#### What you need to do
Quote all lines below exactly. Images stay out.

#### Exercise data
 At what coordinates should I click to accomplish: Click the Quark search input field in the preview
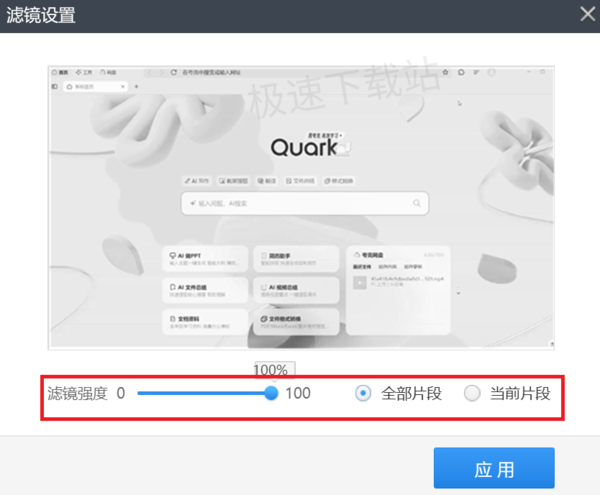tap(305, 203)
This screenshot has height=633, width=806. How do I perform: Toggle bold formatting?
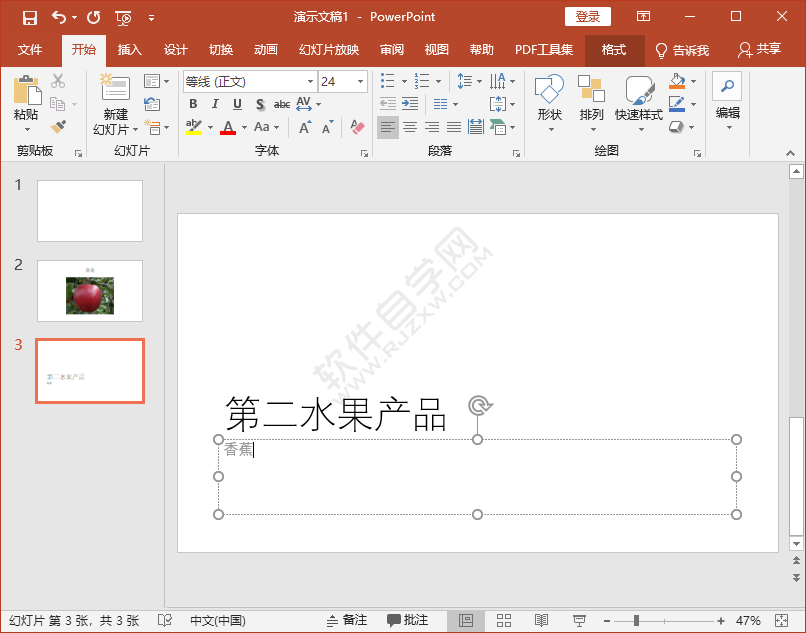(193, 102)
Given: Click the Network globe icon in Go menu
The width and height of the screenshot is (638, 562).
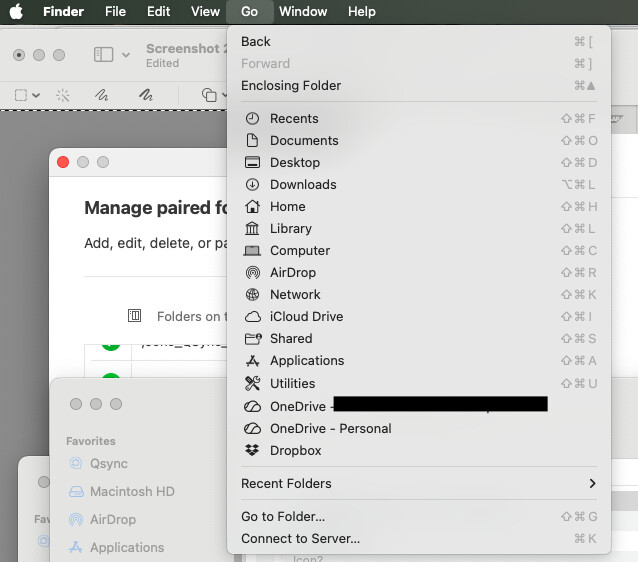Looking at the screenshot, I should (x=252, y=295).
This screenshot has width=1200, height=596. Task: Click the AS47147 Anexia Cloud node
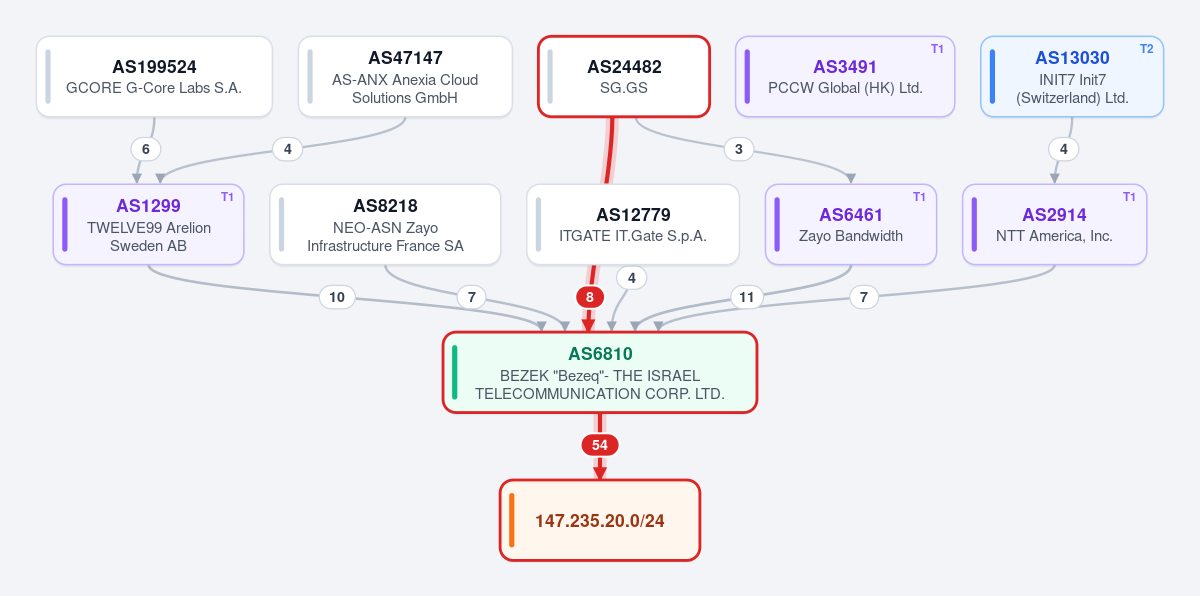click(405, 77)
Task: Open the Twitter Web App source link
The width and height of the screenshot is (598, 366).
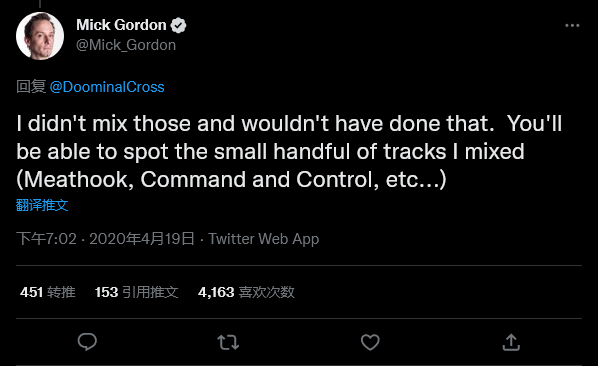Action: [x=264, y=239]

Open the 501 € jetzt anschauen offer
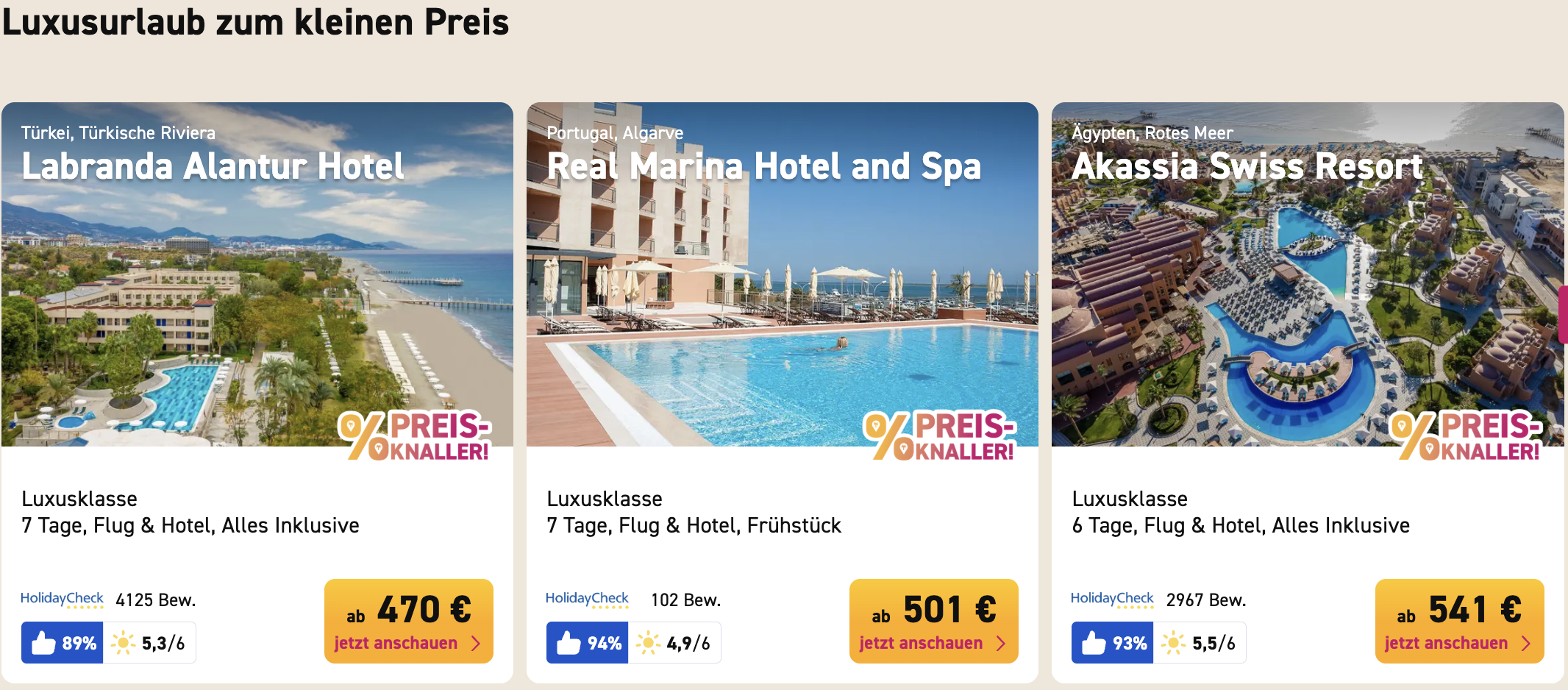(934, 621)
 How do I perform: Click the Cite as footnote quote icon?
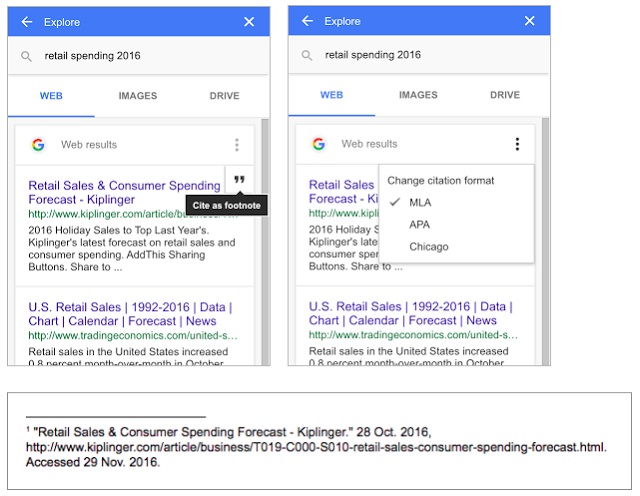238,181
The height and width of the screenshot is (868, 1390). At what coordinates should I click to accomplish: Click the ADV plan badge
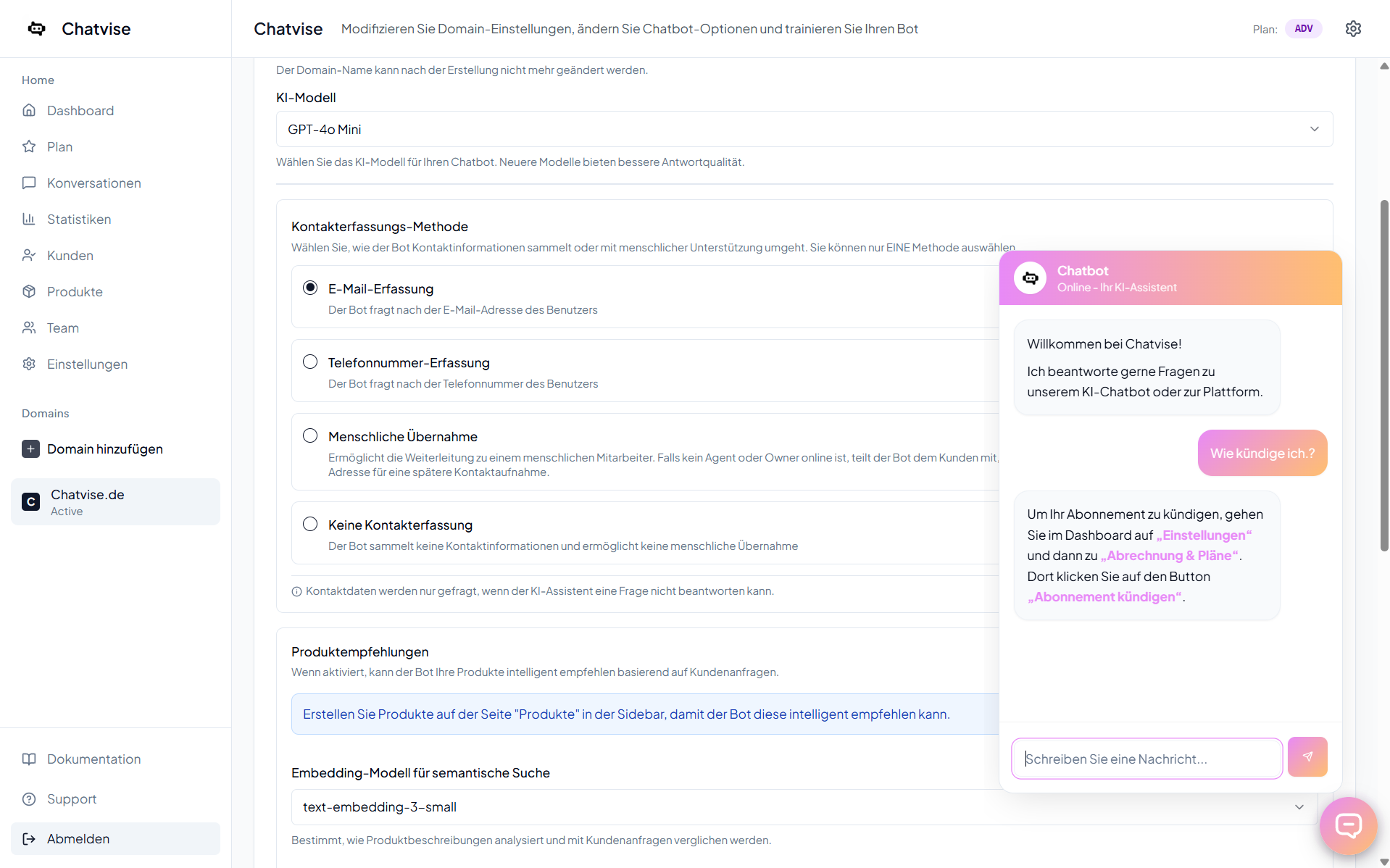tap(1303, 29)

#### Task output
 At what coordinates should I click to accomplish: Click the Quark search input field in the preview
tap(305, 203)
This screenshot has height=633, width=806. How do I perform: Toggle bold formatting?
(193, 102)
Given: Click the Network globe icon in Go menu
The width and height of the screenshot is (638, 562).
Looking at the screenshot, I should (x=252, y=295).
This screenshot has width=1200, height=596. Task: Click the AS47147 Anexia Cloud node
click(405, 77)
Task: Open the Twitter Web App source link
The width and height of the screenshot is (598, 366).
Action: [x=264, y=239]

Open the 501 € jetzt anschauen offer
(934, 621)
 How do I perform: Click the Cite as footnote quote icon?
238,181
The height and width of the screenshot is (868, 1390). At what coordinates should I click to accomplish: Click the ADV plan badge
tap(1303, 29)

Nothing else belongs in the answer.